We call this role something like "lead developer" and it's as much about people, relationships, logistics, and documentation as it is about technical systems — but like TFA says, it's also your job to have the best holistic understanding of the technical system. A lot of more junior engineers are likely to work on a large project, and they will inevitably need guidance to satisfy the constraints of other parts of the system. You are responsible for knowing those constraints and, as much as possible, preventing mismatches when different components come together.

Meanwhile, the non technical staff (whether it's a manager or someone from the sales team, documentation team, customer support team, etc) are going to need someone who can explain the technical system to them in plain language. "Can it do this? How fast? Why can't it do this?" You tend to become their main interlocutor.

It's kind of your job to anticipate problems before they happen, to look into the future so you see what's coming and solve it in advance, and then to show up all the time when something needs help around launch, which it always does. It's very undefined but there's always something that needs doing.

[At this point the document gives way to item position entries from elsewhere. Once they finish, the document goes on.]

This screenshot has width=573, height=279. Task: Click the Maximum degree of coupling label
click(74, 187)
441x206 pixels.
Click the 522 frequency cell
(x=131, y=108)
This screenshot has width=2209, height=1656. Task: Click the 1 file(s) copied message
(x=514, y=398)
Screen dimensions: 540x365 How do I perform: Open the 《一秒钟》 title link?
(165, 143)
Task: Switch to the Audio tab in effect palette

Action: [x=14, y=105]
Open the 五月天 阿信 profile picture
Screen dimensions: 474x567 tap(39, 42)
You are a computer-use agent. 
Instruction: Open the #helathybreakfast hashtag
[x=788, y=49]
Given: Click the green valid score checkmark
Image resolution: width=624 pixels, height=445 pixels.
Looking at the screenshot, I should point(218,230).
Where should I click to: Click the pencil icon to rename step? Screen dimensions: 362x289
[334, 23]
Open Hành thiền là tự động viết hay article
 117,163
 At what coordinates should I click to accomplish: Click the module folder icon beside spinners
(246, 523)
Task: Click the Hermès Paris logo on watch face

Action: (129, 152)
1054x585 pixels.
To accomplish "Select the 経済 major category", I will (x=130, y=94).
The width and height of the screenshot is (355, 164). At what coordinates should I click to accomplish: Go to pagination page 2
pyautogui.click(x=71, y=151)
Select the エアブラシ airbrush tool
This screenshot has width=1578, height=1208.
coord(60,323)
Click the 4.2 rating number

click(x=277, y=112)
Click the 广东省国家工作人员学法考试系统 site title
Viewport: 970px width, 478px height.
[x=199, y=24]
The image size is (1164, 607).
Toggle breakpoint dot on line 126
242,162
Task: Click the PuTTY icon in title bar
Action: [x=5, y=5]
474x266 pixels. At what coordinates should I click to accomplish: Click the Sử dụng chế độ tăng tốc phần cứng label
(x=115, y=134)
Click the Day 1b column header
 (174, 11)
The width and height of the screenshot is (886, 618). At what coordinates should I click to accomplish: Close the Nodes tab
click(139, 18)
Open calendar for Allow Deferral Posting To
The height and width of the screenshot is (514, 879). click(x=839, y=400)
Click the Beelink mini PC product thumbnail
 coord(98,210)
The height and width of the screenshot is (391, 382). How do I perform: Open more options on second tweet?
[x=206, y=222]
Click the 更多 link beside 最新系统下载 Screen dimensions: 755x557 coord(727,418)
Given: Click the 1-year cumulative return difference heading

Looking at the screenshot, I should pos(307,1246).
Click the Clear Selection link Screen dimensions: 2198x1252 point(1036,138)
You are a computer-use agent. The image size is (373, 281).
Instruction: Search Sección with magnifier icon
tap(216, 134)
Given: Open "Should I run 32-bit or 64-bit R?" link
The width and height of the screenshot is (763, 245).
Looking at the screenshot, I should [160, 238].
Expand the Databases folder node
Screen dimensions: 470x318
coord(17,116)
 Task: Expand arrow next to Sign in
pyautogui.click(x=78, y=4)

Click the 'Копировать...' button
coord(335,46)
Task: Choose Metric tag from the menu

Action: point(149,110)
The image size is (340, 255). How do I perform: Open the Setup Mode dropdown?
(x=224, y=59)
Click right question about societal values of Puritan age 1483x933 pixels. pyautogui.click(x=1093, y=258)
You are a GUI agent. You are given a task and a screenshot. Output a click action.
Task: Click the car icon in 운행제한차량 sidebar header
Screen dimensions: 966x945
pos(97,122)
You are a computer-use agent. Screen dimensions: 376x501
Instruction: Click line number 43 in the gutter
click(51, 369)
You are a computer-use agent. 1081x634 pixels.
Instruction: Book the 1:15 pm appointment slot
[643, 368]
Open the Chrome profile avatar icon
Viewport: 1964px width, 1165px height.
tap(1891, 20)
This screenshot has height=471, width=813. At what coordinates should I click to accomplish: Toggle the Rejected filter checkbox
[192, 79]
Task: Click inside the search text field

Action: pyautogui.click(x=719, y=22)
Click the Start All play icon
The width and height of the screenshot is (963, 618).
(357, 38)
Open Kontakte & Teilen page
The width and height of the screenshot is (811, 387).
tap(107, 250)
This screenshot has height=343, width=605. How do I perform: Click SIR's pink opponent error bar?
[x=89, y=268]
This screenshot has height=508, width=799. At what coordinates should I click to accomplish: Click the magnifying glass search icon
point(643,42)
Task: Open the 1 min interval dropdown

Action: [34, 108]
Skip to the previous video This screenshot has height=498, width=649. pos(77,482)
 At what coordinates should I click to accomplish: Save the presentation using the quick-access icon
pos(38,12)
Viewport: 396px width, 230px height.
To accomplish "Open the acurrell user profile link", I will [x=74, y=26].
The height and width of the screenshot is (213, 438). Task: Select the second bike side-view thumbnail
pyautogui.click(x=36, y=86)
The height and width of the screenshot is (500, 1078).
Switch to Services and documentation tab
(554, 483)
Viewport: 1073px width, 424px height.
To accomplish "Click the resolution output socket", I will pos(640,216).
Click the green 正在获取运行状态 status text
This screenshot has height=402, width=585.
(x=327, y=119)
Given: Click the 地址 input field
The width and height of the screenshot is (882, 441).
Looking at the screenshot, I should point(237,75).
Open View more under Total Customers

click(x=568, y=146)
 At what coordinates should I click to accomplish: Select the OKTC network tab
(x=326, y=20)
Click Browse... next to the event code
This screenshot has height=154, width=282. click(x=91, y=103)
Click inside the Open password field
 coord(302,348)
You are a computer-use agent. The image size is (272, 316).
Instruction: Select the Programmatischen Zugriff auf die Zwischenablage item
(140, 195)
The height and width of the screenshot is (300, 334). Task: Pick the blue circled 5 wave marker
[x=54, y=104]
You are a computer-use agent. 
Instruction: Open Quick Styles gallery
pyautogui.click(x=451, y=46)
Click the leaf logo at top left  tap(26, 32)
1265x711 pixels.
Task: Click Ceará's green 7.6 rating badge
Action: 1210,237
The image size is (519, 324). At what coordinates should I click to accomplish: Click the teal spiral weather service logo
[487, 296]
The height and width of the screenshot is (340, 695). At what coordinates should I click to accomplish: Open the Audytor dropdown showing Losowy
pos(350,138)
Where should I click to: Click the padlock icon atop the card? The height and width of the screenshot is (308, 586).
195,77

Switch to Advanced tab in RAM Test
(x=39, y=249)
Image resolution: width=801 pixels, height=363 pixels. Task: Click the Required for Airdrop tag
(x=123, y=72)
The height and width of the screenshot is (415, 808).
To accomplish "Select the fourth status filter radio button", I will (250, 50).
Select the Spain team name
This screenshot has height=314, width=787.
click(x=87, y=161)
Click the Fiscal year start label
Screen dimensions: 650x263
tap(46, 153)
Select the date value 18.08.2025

This role doesn't sit well with some engineers who think their job is basically about coding and staying within their lane — those engineers don't get to be lead dev too much, because they don't do well with the organizational side of things. (It depends, of course, whether there is a hands-on project manager who can pick up a lot of that slack, but where I work, we don't always have that.)

(Context: I have worked in a large tech company a little more than 3 years and shipped some things. And before that I shipped a lot more things in smaller places – I like to think that shipping in small shops was a good prerequisite for shipping in large ones.)